Orbital SPA’ler, cerrahi olarak eksternal orbitotomi ya da transnazal endoskopik yolla boşaltılır.1,5,6,14,16,17 Medial SPA’lerde cerrahi boşaltımın yanısıra etmoid sinüsün yeniden havalanmasına yardımcı olmak için etmoidektomi de yapılabilir.5,12,14 Eksternal yaklaşımda cilt kesisinin yeri absenin yerine göre belirlenir. Üst orbitada yerleşik SPA’ler klasik olarak cilt yaklaşımı yoluyla boşaltılır. Medial SPA’ler cilt, transkarünküler-konjonktival veya transnazal endoskopik yaklaşımla boşaltılabilir.14,18 Cilt kesisinin olmaması, özellikle çocuk hastalar için transnazal endoskopik yöntemin önemli bir avantajı olarak görünmektedir. Bununla birlikte, ameliyat sırasında mukoza enflamasyonu nedeniyle aşırı kanama olabilir ve abse tam olarak boşaltılamayabilir veya orbital yapılar zarar görebilir.14,19 Ayrıca, endoskopi sırasında, SPA’ye eşlik edebilecek orbita içindeki abse odakları gözden kaçabilir.20 Üç çalışmada, endoskopik abse boşaltımı yapılan toplam 30 hastadan 8’inde SPA nüksetmiş, 1 hastada ise mukozal enflamasyon ve kanamaya bağlı kötü görüntü nedeniyle ameliyat sonlandırılmıştır.5,21,22 Çalışmamızda yalnızca 1 hastada (%6) ameliyattan sonra SPA nüksetti. Bu hastada nüks nedeni, muhtemelen kırık nedeniyle frontal sinüs ostiumunun tıkanmış olmasıydı.

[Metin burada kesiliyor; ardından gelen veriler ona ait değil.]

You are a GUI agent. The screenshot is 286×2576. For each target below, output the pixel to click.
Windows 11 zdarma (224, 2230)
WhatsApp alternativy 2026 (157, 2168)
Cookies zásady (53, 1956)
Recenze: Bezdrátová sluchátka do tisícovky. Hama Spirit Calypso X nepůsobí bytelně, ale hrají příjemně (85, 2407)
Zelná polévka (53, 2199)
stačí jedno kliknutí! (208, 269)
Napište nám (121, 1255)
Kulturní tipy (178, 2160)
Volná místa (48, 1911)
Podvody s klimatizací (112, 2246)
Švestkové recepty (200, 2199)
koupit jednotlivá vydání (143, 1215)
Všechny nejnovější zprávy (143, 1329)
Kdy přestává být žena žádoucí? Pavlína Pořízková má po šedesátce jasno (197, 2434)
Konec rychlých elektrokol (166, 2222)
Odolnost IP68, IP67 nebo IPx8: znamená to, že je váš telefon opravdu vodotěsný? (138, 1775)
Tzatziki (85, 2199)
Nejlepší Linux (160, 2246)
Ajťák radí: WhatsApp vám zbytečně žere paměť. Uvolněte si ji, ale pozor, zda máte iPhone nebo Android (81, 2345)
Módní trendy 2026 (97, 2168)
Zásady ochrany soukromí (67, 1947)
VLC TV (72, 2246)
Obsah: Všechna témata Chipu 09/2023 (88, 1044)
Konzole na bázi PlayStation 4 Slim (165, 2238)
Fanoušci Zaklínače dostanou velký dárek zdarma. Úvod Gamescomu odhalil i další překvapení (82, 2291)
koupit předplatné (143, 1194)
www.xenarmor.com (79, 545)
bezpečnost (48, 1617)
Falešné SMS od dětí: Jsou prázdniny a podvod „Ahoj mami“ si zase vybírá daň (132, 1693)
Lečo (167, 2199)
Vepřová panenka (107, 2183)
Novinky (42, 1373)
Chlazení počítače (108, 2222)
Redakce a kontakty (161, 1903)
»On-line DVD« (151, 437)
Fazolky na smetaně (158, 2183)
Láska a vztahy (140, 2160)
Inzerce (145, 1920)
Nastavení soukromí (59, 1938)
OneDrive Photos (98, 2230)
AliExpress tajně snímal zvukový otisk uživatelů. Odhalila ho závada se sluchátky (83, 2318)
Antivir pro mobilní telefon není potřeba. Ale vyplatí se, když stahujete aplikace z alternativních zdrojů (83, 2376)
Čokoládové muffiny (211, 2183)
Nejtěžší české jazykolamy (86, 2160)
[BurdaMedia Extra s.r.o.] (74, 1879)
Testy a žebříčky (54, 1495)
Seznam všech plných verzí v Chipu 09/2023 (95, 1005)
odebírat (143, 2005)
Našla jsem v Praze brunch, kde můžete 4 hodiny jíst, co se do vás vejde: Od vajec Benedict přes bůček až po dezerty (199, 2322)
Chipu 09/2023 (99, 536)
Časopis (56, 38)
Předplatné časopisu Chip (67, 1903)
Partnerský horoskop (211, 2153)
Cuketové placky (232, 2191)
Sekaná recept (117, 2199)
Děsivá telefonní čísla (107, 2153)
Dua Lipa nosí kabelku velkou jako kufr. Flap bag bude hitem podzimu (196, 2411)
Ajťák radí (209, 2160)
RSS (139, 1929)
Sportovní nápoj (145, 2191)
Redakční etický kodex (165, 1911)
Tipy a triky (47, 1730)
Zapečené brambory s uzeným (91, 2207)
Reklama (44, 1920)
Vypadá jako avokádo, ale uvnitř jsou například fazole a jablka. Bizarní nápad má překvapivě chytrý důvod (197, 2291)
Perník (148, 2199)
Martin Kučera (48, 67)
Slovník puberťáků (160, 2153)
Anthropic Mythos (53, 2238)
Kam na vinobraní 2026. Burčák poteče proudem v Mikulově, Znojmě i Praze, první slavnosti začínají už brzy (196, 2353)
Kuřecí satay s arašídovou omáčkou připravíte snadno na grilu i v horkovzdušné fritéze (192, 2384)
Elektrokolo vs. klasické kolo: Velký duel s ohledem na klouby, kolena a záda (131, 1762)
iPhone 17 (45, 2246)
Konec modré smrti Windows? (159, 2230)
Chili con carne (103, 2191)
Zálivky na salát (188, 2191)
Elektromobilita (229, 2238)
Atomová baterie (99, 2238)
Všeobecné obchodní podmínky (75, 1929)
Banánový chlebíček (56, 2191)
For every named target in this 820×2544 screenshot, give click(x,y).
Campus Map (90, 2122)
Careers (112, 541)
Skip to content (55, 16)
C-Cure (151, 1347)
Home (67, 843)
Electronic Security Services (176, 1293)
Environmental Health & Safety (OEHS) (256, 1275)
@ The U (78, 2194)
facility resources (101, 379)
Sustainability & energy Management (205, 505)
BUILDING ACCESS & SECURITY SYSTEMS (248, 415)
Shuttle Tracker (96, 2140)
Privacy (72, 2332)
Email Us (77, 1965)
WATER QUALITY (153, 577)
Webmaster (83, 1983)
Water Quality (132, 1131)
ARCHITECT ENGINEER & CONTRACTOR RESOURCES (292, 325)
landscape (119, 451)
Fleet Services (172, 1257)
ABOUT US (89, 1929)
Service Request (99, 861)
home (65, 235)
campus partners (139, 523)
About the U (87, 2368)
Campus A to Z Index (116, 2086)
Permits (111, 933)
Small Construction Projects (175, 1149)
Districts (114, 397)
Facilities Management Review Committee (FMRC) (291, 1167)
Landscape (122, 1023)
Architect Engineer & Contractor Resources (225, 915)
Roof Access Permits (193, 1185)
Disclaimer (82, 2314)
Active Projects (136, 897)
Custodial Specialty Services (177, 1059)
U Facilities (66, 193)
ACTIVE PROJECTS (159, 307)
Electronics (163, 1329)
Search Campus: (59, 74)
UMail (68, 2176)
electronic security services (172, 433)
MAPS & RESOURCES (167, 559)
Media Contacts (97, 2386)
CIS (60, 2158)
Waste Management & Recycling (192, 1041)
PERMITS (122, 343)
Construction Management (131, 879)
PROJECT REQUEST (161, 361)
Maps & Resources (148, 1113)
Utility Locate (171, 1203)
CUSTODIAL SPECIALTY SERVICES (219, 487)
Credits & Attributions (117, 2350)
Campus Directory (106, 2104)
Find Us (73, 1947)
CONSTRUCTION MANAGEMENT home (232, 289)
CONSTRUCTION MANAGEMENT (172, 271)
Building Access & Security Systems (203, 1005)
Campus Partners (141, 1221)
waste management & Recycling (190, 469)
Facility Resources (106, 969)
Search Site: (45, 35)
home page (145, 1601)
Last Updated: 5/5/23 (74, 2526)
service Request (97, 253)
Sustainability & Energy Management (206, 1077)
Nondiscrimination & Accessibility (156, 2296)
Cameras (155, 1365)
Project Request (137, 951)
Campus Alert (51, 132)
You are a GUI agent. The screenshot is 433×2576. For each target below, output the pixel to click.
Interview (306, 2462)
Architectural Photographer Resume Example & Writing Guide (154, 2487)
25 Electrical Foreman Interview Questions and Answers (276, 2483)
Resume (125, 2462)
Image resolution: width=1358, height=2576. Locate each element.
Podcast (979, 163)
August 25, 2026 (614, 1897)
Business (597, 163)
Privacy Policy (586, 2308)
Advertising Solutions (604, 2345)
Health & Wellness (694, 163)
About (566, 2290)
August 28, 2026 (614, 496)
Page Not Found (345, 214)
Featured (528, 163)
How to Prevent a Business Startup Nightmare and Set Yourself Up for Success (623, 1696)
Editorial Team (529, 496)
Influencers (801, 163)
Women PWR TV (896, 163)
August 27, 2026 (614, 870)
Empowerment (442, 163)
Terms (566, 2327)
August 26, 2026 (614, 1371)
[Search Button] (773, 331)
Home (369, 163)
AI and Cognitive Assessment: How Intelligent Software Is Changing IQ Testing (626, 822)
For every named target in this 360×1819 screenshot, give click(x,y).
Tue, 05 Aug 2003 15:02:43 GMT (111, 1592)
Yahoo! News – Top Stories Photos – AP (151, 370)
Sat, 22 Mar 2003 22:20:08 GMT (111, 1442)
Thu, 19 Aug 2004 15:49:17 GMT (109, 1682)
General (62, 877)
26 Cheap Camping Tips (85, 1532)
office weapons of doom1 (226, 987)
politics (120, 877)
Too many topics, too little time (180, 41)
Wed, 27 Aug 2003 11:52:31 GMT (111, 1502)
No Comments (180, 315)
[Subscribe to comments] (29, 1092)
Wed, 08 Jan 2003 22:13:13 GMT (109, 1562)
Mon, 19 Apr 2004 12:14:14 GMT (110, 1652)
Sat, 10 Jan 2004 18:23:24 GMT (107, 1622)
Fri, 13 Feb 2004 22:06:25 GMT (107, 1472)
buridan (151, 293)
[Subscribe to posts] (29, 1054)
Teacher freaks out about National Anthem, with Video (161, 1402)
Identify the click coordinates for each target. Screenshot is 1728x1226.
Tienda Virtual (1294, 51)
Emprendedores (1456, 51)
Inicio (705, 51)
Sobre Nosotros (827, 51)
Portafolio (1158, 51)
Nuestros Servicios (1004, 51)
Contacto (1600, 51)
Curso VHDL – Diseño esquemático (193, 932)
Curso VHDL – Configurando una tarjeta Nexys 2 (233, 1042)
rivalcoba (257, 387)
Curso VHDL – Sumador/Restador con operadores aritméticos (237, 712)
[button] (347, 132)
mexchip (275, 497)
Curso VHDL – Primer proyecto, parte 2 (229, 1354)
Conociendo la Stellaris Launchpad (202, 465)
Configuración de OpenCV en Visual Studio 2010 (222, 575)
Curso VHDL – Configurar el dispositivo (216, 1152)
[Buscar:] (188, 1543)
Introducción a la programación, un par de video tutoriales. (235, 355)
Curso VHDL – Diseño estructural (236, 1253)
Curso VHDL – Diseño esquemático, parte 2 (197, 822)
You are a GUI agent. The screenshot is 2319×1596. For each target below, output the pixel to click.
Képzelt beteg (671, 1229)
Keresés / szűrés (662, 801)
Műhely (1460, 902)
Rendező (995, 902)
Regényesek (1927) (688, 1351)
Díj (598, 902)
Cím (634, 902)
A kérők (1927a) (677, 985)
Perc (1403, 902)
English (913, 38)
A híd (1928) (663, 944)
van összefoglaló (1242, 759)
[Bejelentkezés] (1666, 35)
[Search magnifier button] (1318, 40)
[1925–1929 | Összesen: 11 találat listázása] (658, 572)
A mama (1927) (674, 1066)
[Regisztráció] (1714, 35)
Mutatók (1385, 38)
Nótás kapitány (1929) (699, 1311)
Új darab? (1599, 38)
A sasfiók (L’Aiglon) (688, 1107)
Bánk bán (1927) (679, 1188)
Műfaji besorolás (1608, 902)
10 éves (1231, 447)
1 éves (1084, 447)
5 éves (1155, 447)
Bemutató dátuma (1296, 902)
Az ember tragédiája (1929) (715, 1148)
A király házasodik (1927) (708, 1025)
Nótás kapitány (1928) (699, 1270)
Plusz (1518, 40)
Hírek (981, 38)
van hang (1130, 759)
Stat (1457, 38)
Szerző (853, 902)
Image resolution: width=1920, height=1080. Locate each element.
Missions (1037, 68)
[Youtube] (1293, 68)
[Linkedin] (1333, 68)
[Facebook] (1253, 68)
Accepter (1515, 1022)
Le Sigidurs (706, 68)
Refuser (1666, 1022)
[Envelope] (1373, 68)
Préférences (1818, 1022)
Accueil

Medial orbitadaki SPA’ler zigzag şeklinde cilt kesisiyle veya transkarünküler orbitotomi yoluyla, cilt komplikasyonları ve görüntüleme kısıtlılıkları olmaksızın, tam olarak boşaltılabilir.18 Medial kantal bölgede zigzag şeklinde cilt kesisi, klasik eğri Lynch kesisinin hipertrofik cilt izi sorununu büyük ölçüde ortadan kaldırmaktadır. Ciddi görsel ve nörolojik komplikasyonlara yol açabilecek orbital SPA’lerin cerrahi boşaltımı hızlı bir klinik iyileşme sağlar.